Silky Spiced Bourbon Sweet Potato Mash

A velvety, fragrant side dish where the natural sweetness of roasted sweet potatoes meets the warming spice of cloves and nutmeg. Brightened with fresh lemon zest and spiked with a rich splash of bourbon, it brings sophisticated comfort to any holiday table.

1h 10mEasy6 servings

Equipment

Baking sheet
Parchment paper
Fork
Microplane
Small saucepan
Food processor

Ingredients

6 servings

Produce

  • 1200 g sweet potatoes, whole, scrubbed clean
  • 1 lemon, zested

Dairy and Flavorings

  • 85 g unsalted butter, cubed
  • 120 ml heavy cream
  • 45 ml bourbon
  • 2 g ground nutmeg
  • 1 g ground cloves
  • 2 g black pepper, freshly ground
  • 6 g kosher salt

Nutrition (per serving)

366
Calories
4g
Protein
43g
Carbs
19g
Fat
7g
Fiber
9g
Sugar
506mg
Sodium

Method

01

Preheat your oven to 200°C (400°F). Line a baking sheet with parchment paper.

02

Pierce the sweet potatoes all over with a fork to allow steam to escape. Place them on the prepared baking sheet and roast until completely soft and tender, yielding easily to a squeeze.

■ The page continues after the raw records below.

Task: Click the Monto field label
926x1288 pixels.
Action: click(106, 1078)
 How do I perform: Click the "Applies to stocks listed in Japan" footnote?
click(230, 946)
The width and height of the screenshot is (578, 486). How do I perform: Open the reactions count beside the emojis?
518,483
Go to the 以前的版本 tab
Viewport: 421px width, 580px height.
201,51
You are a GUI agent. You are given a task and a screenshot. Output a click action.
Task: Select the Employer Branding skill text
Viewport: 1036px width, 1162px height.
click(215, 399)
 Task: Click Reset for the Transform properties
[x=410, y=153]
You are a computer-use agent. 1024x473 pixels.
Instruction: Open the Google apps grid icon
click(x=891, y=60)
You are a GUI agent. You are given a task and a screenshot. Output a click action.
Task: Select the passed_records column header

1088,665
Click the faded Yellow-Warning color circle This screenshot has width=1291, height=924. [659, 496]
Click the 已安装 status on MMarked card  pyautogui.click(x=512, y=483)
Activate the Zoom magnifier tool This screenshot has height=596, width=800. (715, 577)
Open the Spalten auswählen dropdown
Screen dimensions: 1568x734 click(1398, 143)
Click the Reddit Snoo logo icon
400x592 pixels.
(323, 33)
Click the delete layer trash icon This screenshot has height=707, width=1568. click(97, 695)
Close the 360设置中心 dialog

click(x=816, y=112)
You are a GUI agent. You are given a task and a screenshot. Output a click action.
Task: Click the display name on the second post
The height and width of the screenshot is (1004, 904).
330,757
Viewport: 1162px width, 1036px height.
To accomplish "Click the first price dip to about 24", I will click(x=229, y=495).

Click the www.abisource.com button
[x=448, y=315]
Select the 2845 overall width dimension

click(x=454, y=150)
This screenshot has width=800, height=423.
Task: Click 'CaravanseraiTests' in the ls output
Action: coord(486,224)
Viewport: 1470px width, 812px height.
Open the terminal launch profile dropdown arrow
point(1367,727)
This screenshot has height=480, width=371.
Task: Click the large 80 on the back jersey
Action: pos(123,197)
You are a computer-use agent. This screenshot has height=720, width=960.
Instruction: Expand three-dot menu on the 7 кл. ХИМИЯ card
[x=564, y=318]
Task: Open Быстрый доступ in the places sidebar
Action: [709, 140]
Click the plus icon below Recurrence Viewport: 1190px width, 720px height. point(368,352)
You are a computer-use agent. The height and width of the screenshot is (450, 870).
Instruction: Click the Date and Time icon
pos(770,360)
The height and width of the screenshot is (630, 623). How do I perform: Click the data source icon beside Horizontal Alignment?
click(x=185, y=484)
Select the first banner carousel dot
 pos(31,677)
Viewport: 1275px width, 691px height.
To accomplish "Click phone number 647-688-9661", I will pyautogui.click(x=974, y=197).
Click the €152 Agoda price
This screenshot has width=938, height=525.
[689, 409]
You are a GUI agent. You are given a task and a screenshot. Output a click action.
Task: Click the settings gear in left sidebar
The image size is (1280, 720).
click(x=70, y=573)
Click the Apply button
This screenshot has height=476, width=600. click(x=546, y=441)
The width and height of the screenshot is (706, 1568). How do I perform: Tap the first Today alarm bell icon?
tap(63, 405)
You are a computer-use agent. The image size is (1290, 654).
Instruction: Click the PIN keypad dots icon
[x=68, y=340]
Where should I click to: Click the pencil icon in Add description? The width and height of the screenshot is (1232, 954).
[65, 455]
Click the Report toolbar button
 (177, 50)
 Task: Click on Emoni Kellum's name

50mLook for: Caramelized juices may ooze from the fork holesFeel: Flesh yields completely with no resistance when squeezed
03

While the potatoes are roasting, use a microplane to zest the lemon. Combine the butter, heavy cream, bourbon, lemon zest, nutmeg, cloves, black pepper, and salt in a small saucepan.

04

Heat the saucepan over low heat until the butter is completely melted and the mixture is warm and fragrant. Keep warm until the potatoes are ready.

5mLook for: Butter is melted and liquids are steaming gently
05

Remove the sweet potatoes from the oven and let them cool for a few minutes until safe to handle. Peel away the skins and discard them, transferring the warm flesh to a food processor.

10m
06

Pour the warm butter and cream mixture over the sweet potato flesh. Puree until completely smooth, scraping down the sides of the bowl as needed to ensure an even, silky texture.

3mLook for: Completely uniform in color with a glossy sheenFeel: Velvety and smooth without any fibrous strings
07

Taste for seasoning, adjusting salt if necessary. Transfer to a serving dish and serve immediately.

Chef's Notes

  • Roasting the sweet potatoes whole instead of boiling them is crucial. Boiling waterlogs the flesh and dilutes the flavor, while roasting concentrates the natural sugars and creates a superior, velvety consistency.
  • If substituting orange juice for bourbon, add it off the heat right before pureeing. Boiling fresh orange juice can dull its brightness and introduce a slightly bitter note.
  • Do not skip warming the dairy mixture before adding it to the potatoes. Adding cold cream and butter lowers the temperature of the dish and prevents the fats from emulsifying smoothly into the starch.

Storage

Refrigerator: 5 daysStore in an airtight container. The flavors will deepen overnight.

Freezer: 3 monthsFreeze in a freezer-safe bag or airtight container. Thaw overnight in the refrigerator before reheating.

Reheating: Reheat gently on the stovetop over low heat, adding a splash of cream or milk to restore the silky texture.